Show every line of the data below that contains the string "Given". Matching is case-sensitive.

+===+

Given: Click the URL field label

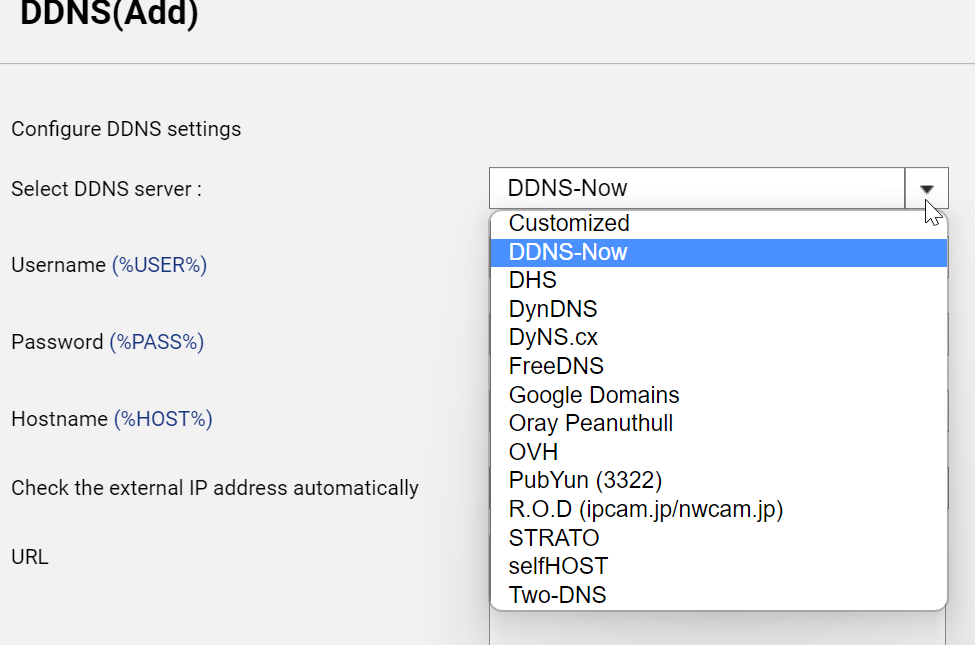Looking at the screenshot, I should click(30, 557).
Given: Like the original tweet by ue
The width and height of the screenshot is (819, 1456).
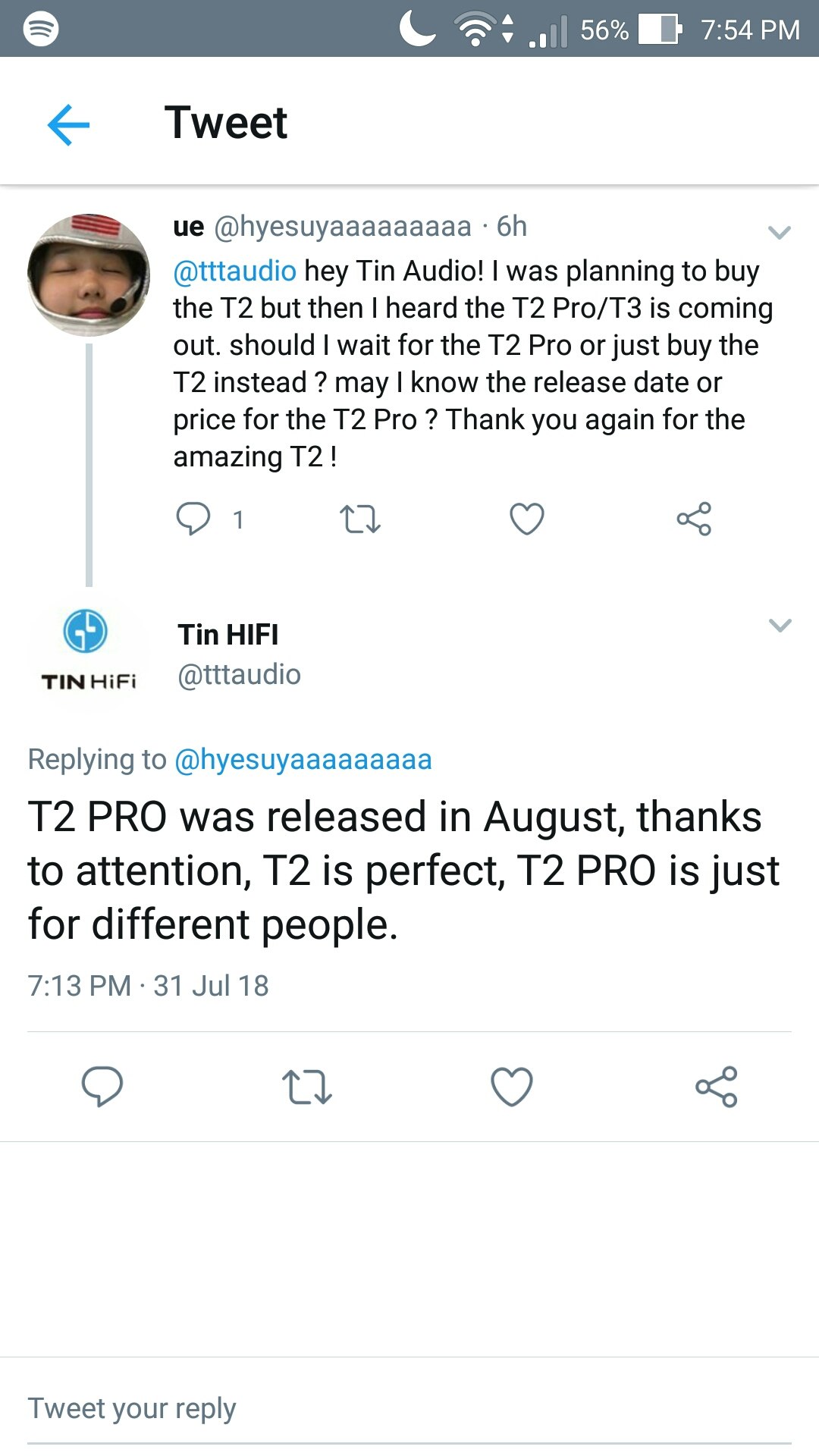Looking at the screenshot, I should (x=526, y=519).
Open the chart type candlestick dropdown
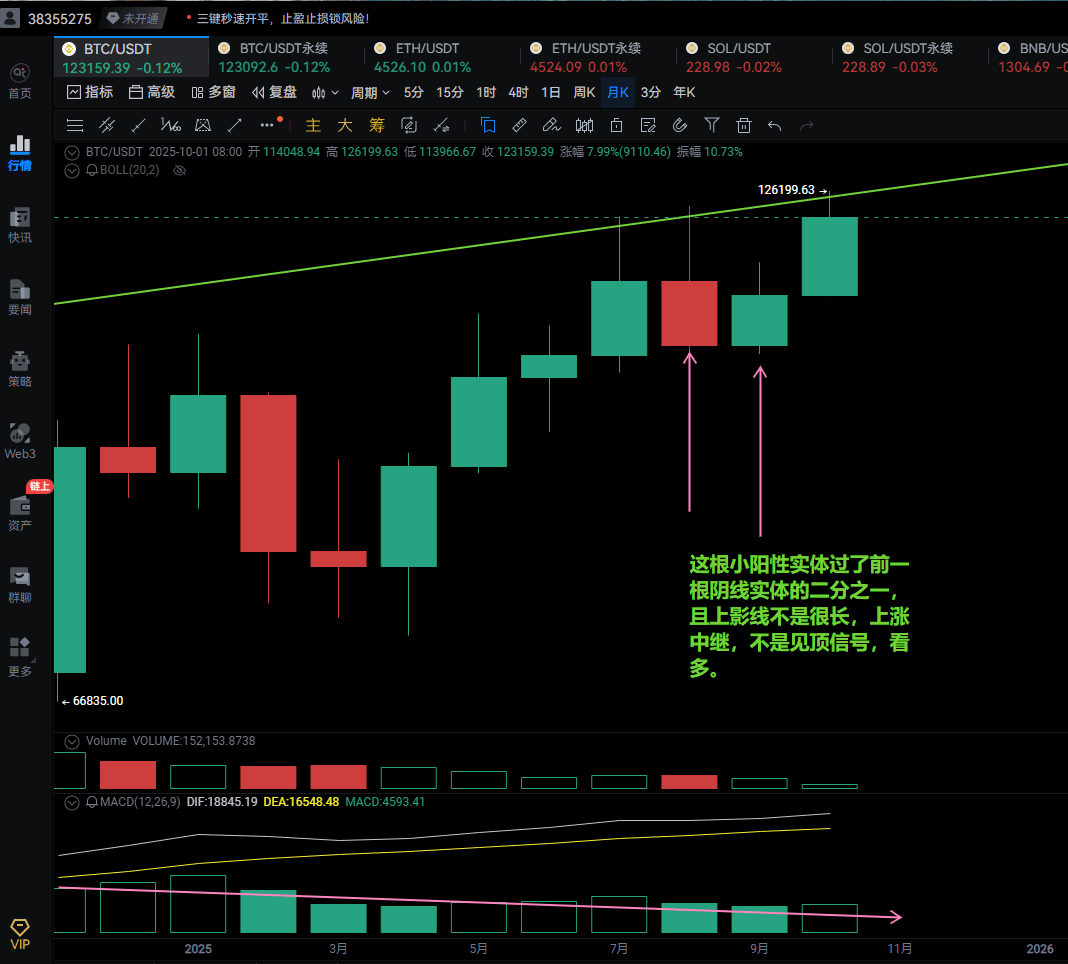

+===+

**WRITTEN SOLUTION**:
Given: Click the URL field label
Given: Like the original tweet by ue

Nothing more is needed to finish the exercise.